• [Consignes]:
• A. Dans l'article sur les maladies cardiaques chez les femmes, quelle est la proportion de femmes participant aux études cliniques ?
• B. Recopiez sans modification le passage de l'article sur les maladies cardiaques chez les femmes qui va de « Il n’est pas » à « douleur thoracique aiguë. ».
• C. Reprenez l'article sur les maladies cardiaques chez les femmes là où il s'arrête et poursuivez-le.

-------- Texte fourni --------

« Nous devons mieux informer les femmes sur les facteurs de risque spécifiques »
03 décembre 2024 | commentaire(s) |
Martin Kamber
Un manque de données, mais aussi un manque de sensibilisation de part et d'autre. Les cardiologues Dr Elena Tessitore et Dr Susanna Grego expliquent pourquoi les données cliniques sur la santé des femmes sont insuffisantes et comment le manque de données relatives aux femmes génère des problèmes pratiques.
Il n’est pas rare que les signes de maladies cardiaques chez les femmes soient mal interprétés ou ne soient pas reconnus du tout.
Le phénomène est bien connu, et le manque de données relatives aux femmes est souvent mentionné comme en étant la cause. Dans ce contexte, les maladies cardiaques font l'objet d'une attention particulière. Exemple: en cas d’infarctus, une douleur thoracique lancinante irradiant vers le bras gauche peut être observée aussi bien chez les hommes que chez les femmes. Ces dernières se plaignent aussi souvent de nausées, de vertiges et d'essoufflement. Toutefois, selon la Société européenne de cardiologie (ESC), le symptôme principal est une douleur thoracique aiguë.
Comment définir le manque de données relatives aux femmes?
Comment les maladies se manifestent-elles chez les femmes, quels sont les effets secondaires spécifiques des médicaments, quelle doit être la posologie? Les études cliniques apportent des réponses à ces questions et à d'autres. Cependant, les femmes ont toujours été largement sous-représentées dans ces études. Les conséquences sont graves: aujourd'hui, les maladies cardiovasculaires sont la première cause de décès chez les femmes, alors que leur proportion chez les hommes n'a cessé de diminuer depuis les années 1980. Toutefois, la proportion de femmes participant à ces études n'est encore que de 24 %.
Les cardiologues Dr Elena Tessitore et Dr Susanna Grego sont confrontées tous les jours aux symptômes spécifiques au genre pour ce qui concerne les maladies cardiaques. Dans l’interview qui suit, elles soulignent que le manque de données provenant d'études cliniques fait partie d'un problème plus large:
Pourquoi existe-t-il des inégalités en fonction du genre dans le domaine des maladies cardiaques ?

-------- Données enregistrées --------

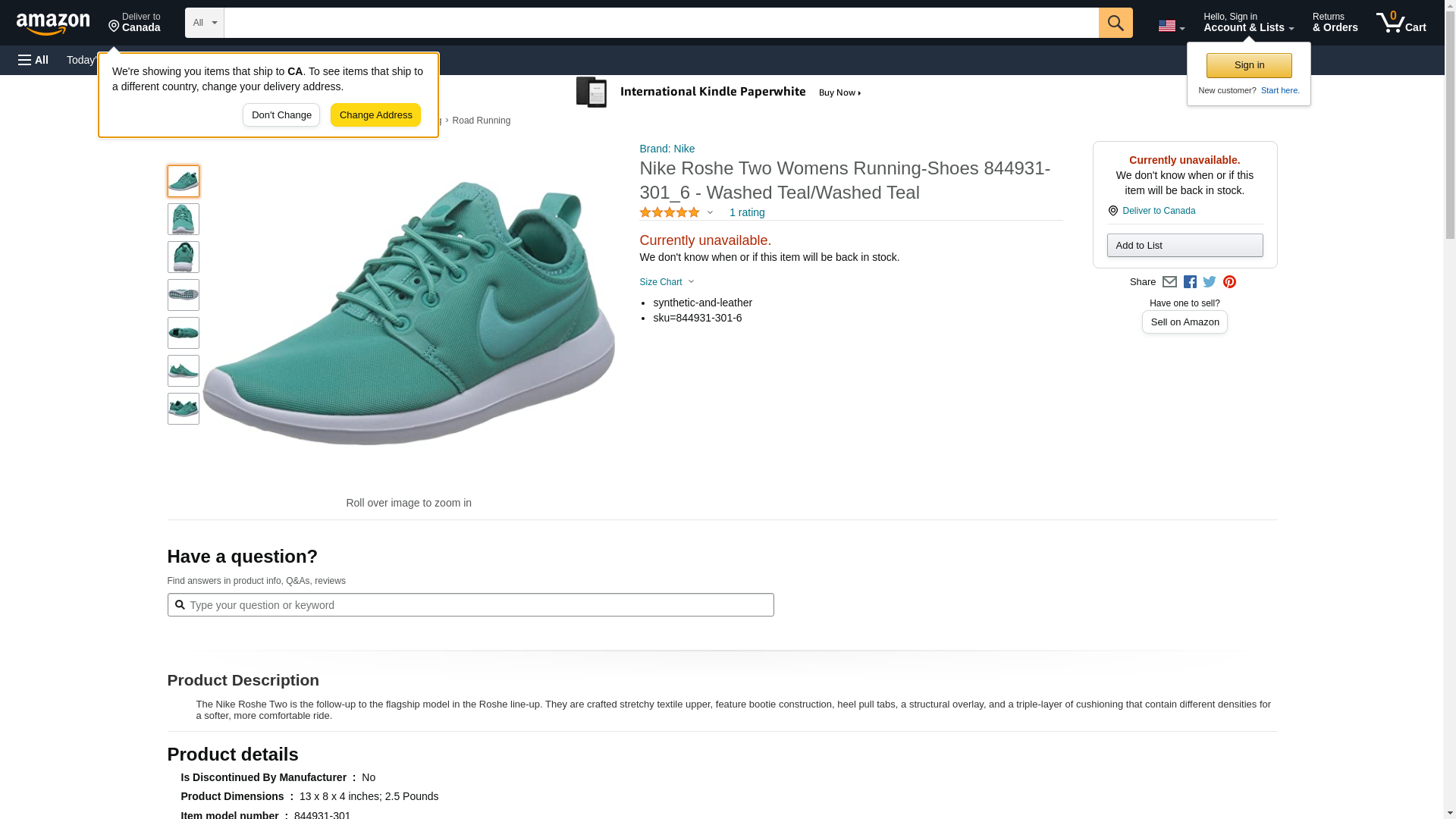Expand the Size Chart link

click(x=666, y=282)
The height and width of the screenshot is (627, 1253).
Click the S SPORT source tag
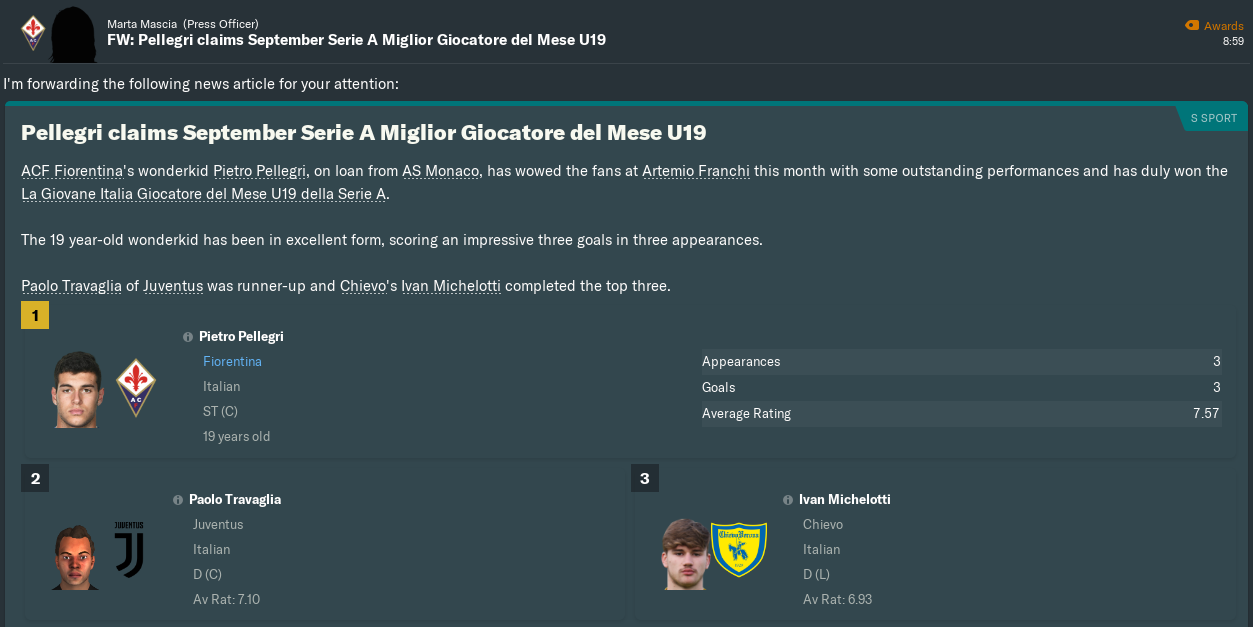(1213, 118)
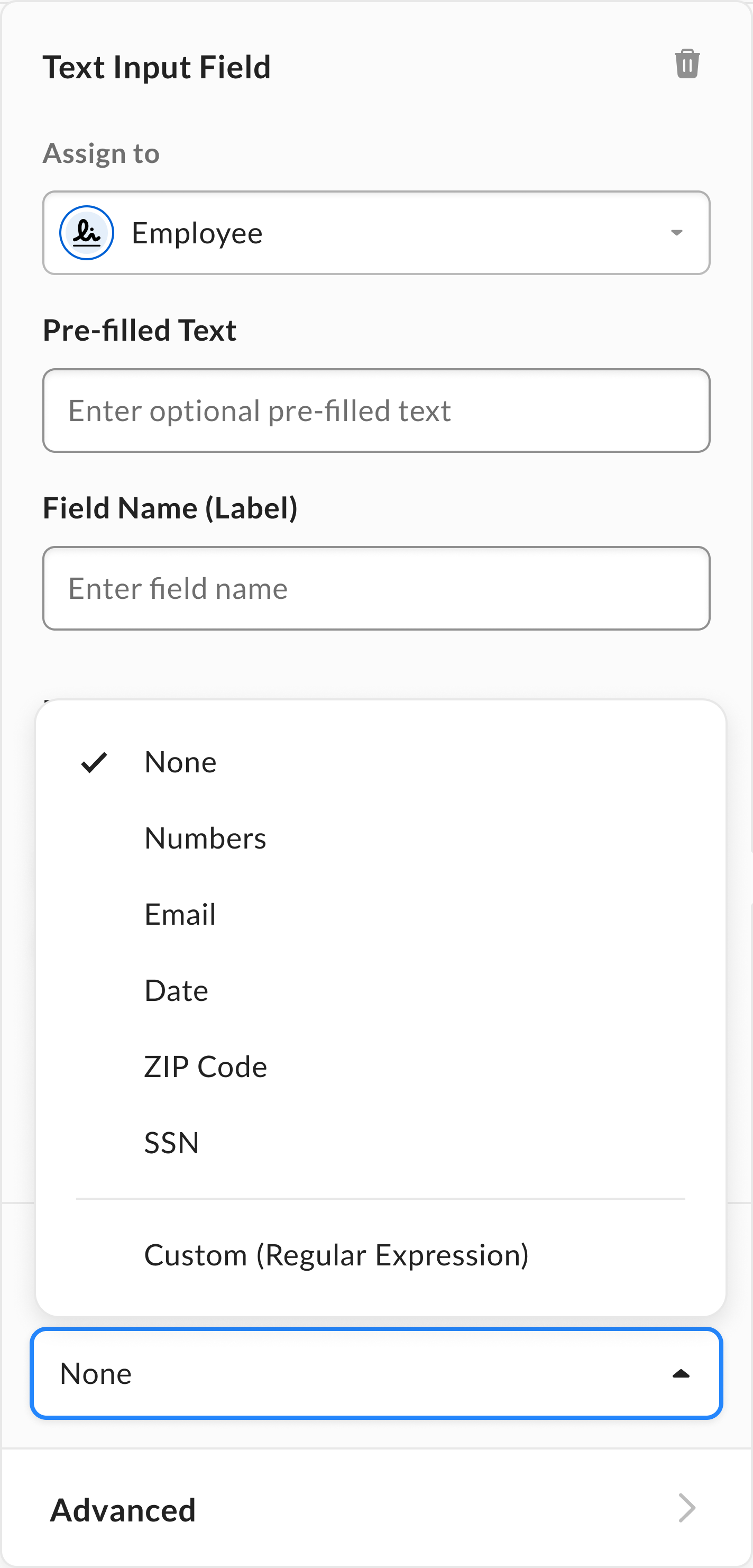Click the right-facing chevron next to Advanced
The height and width of the screenshot is (1568, 753).
[687, 1508]
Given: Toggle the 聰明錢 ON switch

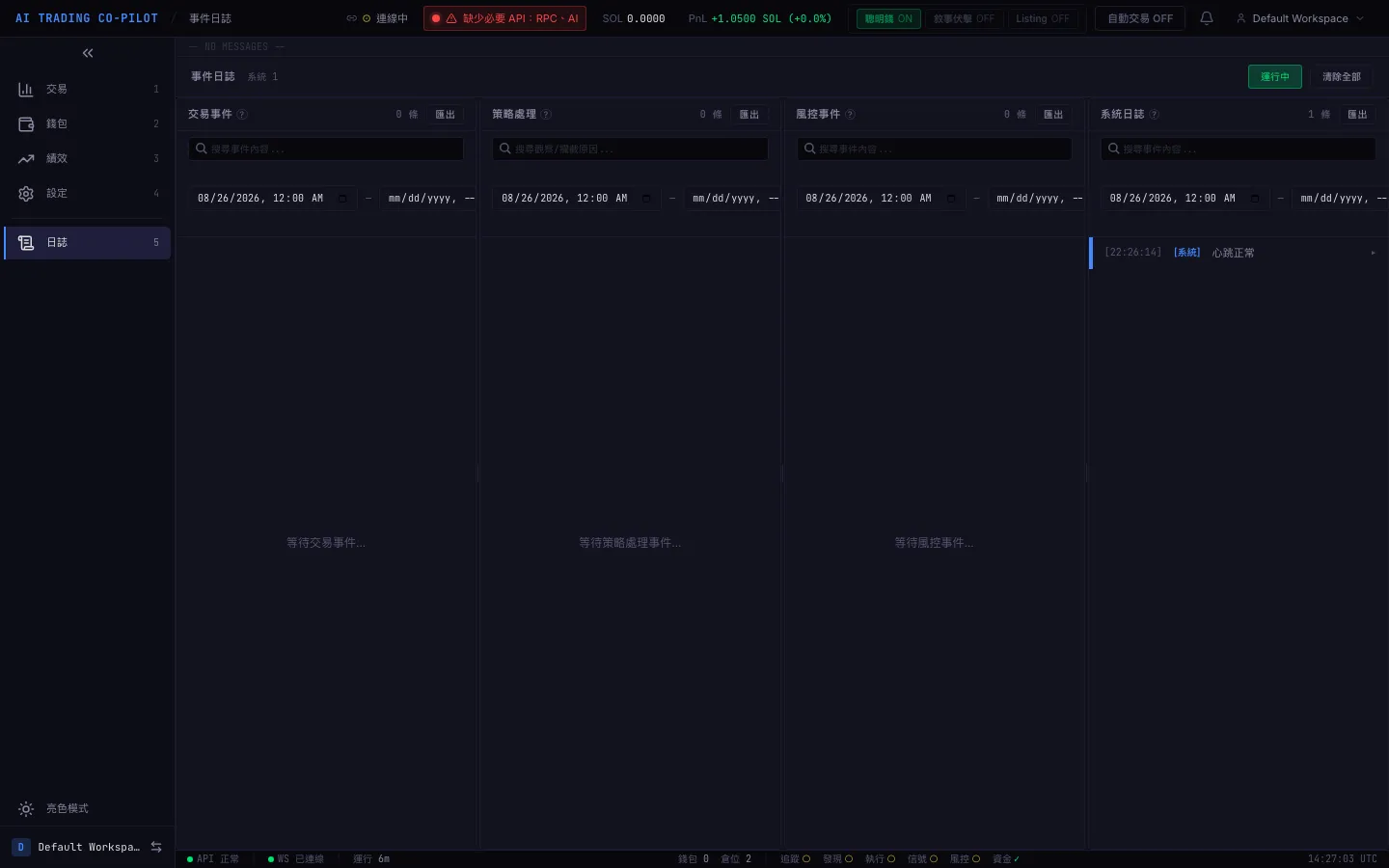Looking at the screenshot, I should (888, 18).
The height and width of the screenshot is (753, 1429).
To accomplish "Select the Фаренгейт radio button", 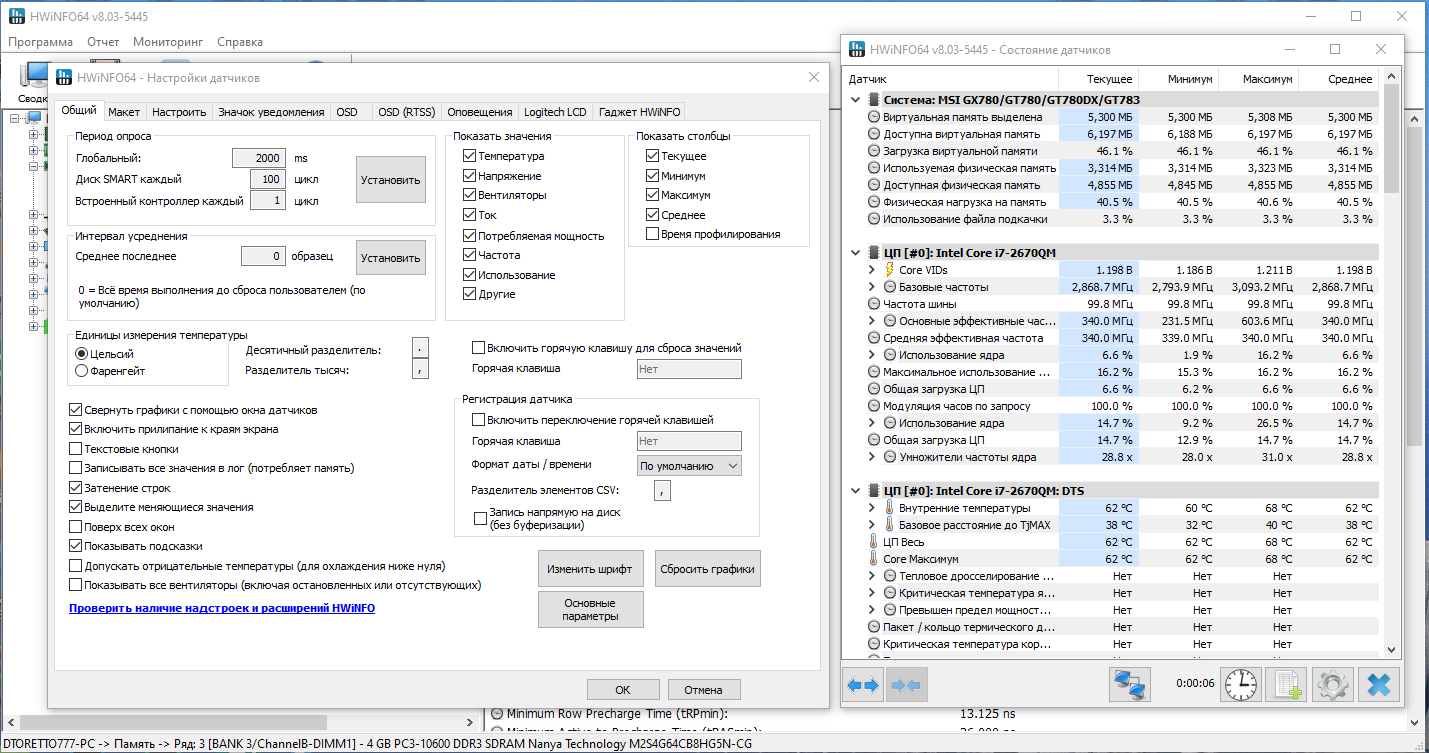I will coord(82,371).

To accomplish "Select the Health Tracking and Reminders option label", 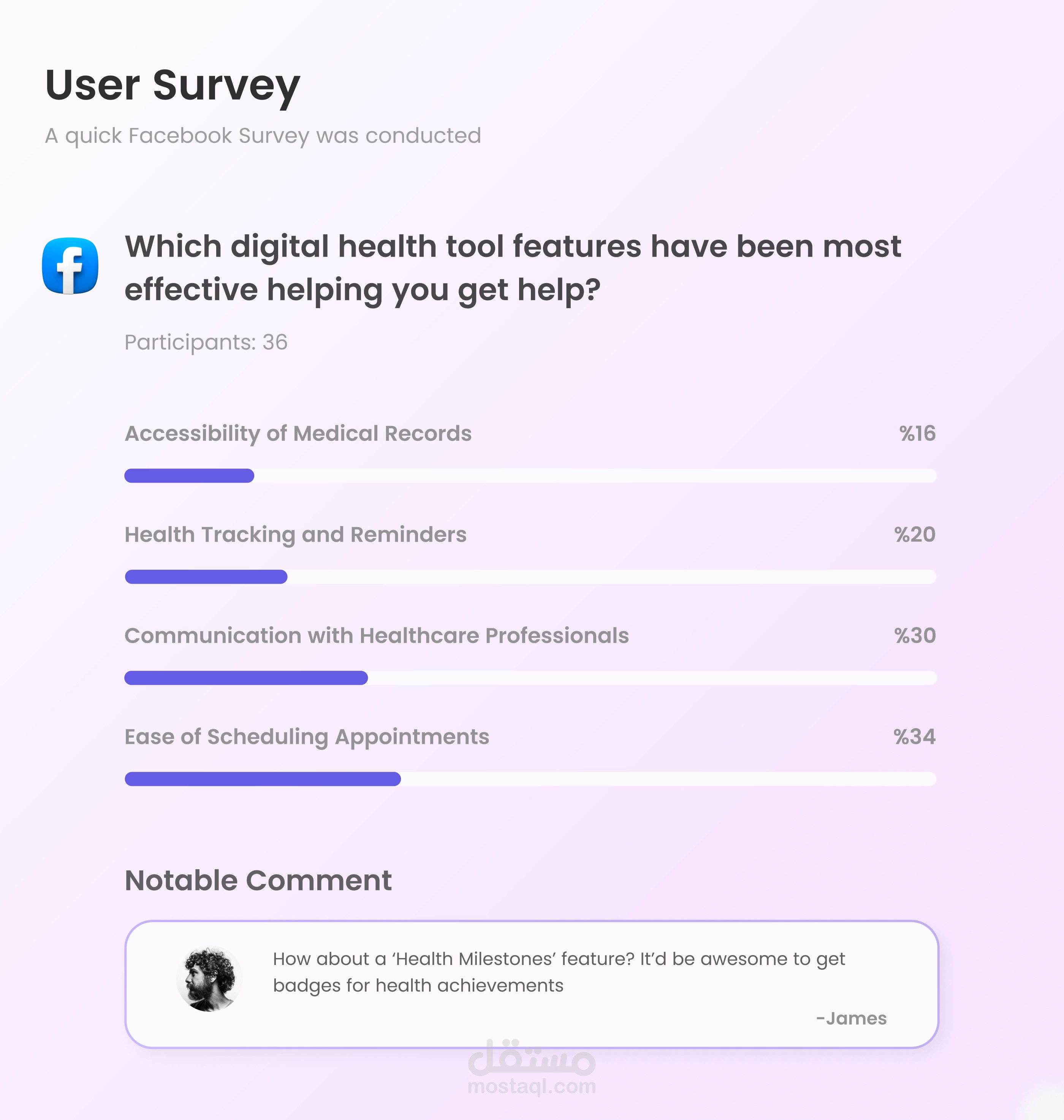I will [296, 535].
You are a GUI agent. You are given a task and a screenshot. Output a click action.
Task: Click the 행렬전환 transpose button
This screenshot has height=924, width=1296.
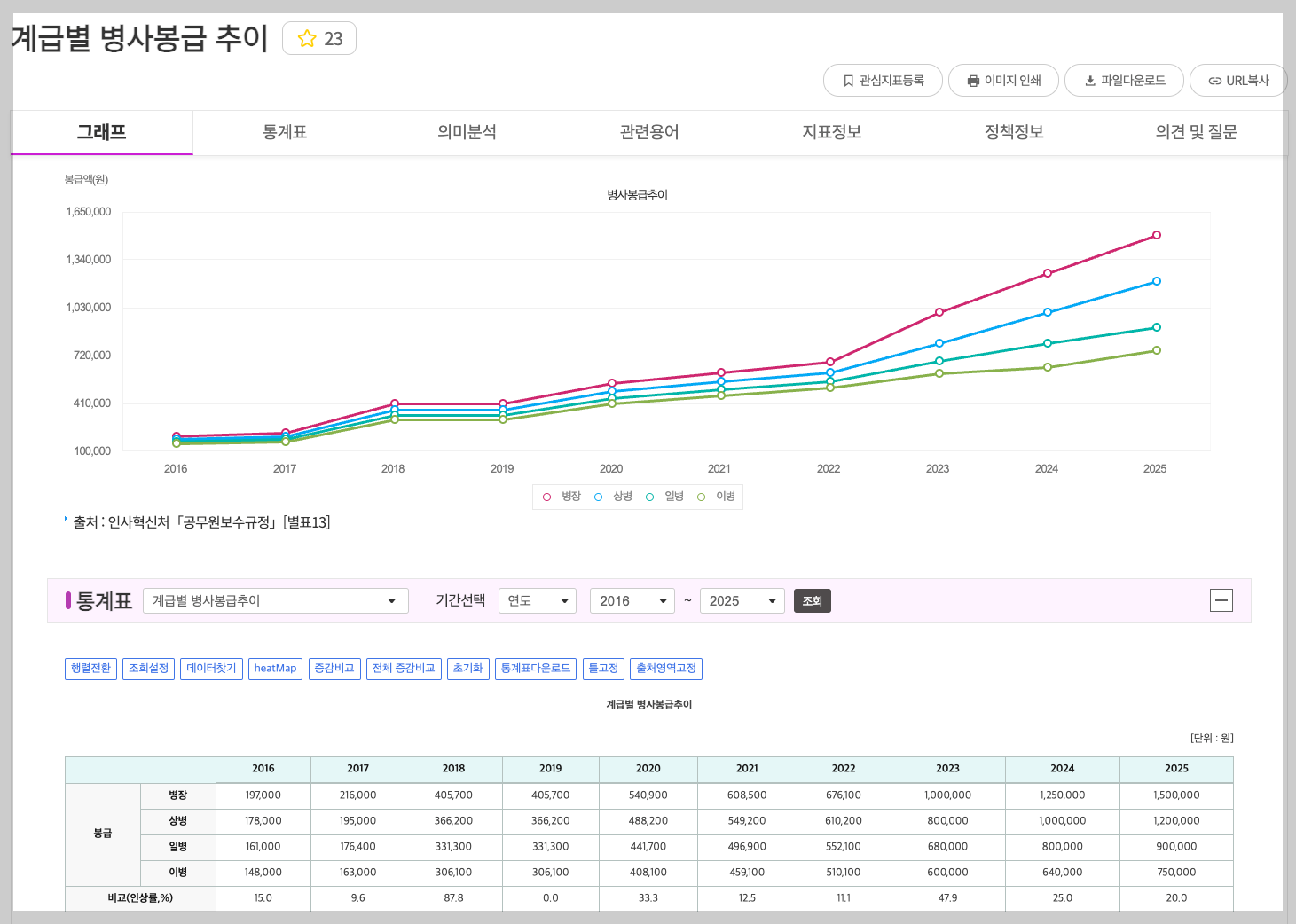(x=90, y=669)
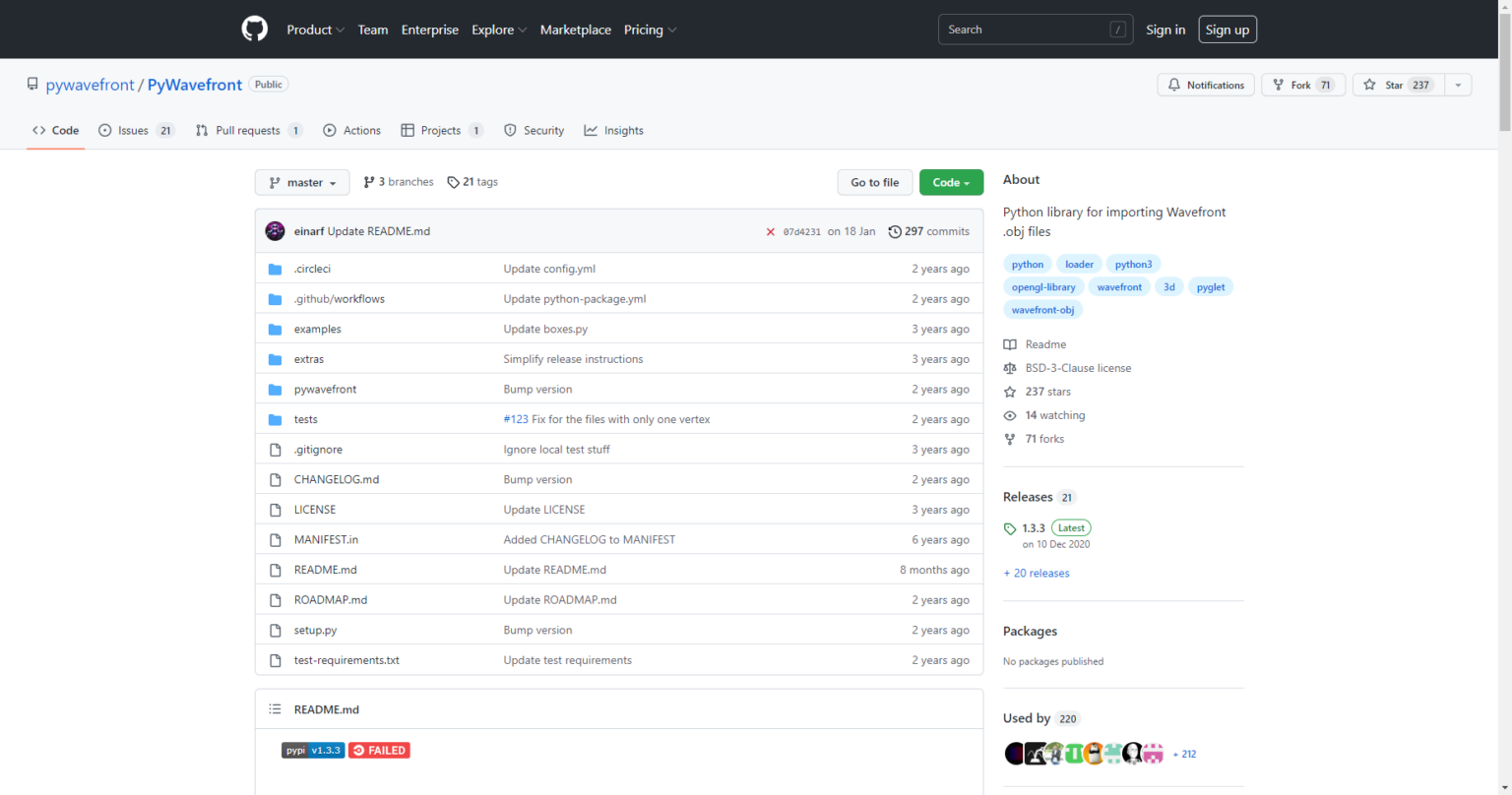1512x795 pixels.
Task: Open the + 20 releases link
Action: pyautogui.click(x=1036, y=574)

--------

• [Réponses attendues]:
• A. Elle n'est encore que de 24 %.

• B.
Il n’est pas rare que les signes de maladies cardiaques chez les femmes soient mal interprétés ou ne soient pas reconnus du tout.
Le phénomène est bien connu, et le manque de données relatives aux femmes est souvent mentionné comme en étant la cause. Dans ce contexte, les maladies cardiaques font l'objet d'une attention particulière. Exemple: en cas d’infarctus, une douleur thoracique lancinante irradiant vers le bras gauche peut être observée aussi bien chez les hommes que chez les femmes. Ces dernières se plaignent aussi souvent de nausées, de vertiges et d'essoufflement. Toutefois, selon la Société européenne de cardiologie (ESC), le symptôme principal est une douleur thoracique aiguë.

• C.
Dr med. Susanna Grego: Tout d'abord, nous disposons de trop peu de résultats fiables provenant d'études cliniques menées sur des sujets féminins, de sorte qu'il existe incontestablement des lacunes dans les données relatives aux femmes. Cependant, les chercheurs sont également confrontés à des problèmes très pratiques. Par exemple, les rongeurs sont souvent utilisés dans les études mais, contrairement aux mammifères, ils ne sont pas ménopausés, ce qui limite la portée des résultats.
Les femmes ont longtemps été exclues des essais cliniques, en particulier des essais de médicaments. Est-ce que cela explique le manque de données relatives aux femmes?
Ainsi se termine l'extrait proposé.